„Familienfest“ – Unter diesem Motto stand der Sonntags-Renntag in Quakenbrück. Es ist ein Konzept mit dem der Artländer Rennverein seit Jahren gut fahren und mit dem sie sich einen treuen Publikumsstamm geschaffen haben. Als Höhepunkt stand in der letzten Tages-Prüfung das Alte Artländer Seejagdrennen in den Programmheften.

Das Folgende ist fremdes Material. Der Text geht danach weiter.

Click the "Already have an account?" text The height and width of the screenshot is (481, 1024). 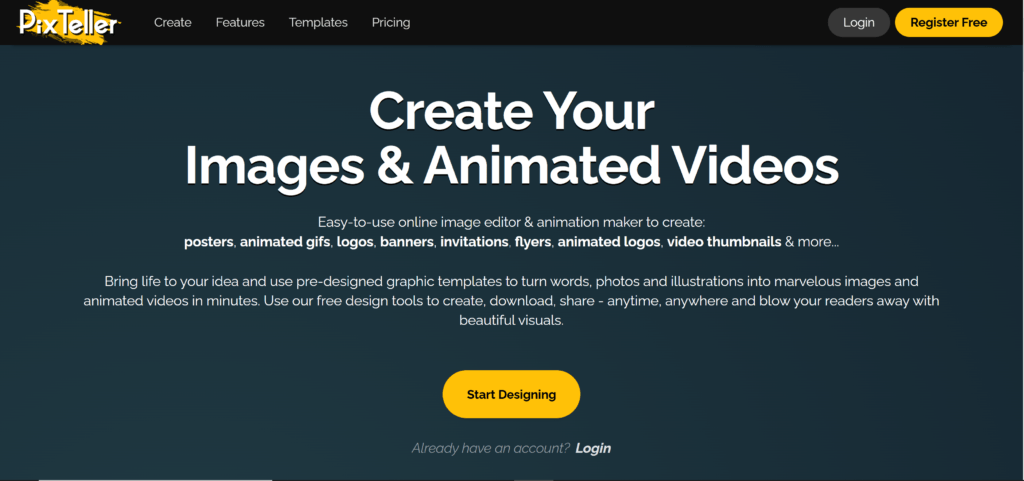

Ein Rennen welches im letzten Jahr für eine rege Diskussion rund um die Sicherheit von Pferd und Reiter sorgte, als Marian Falk Weissmeier Tumbs Up ungebremst in den See steuerte und Thumbs Up ertrank. Ein Veränderung der Kursführung war die Folge auf den tragischen Zwischenfall aus dem Vorjahr. Bei den Hauptereignissen war, wie es schon zu erwarten war, Elfi Schnakenberg erfolgreich.
Im Alten Artländer Seejagdrennen über 3400 Meter siegte die von ihr trainierte Tressa (60:10), die auch die Wahl von Sohn Oliver war. Auf dem zweiten Rang folgte Stallgefährte Glückstag (Brendan Powell) vor Supervisor (Cornelia Schmock/Bohumil Klein). Auch das Jagdrennen über 3800 Meter ging an Familie Schnakenberg. Unter Oliver Schnakenbetrg gewann hier Briodolf (29:19) vor Mister Moon (Pavel Vovcenko/Cevin Chan) und Semicolon (Elfi Schnakenberg/Jan Korpas).
Geprägt wurde der Artländer Renntag aber besonders von Christian von der Recke (Foto) und Brendan Powell, die es gemeinsam auf vier Erfolge brachten. Das Duo gewann mit Acht (25:10) und Capricornus (26:10) jeweils über 1750 Meter-Rennen, mit Dubburg (20:10) und Highland Bridge (17:10) waren sie über 2450 Meter das Maß aller Dinge.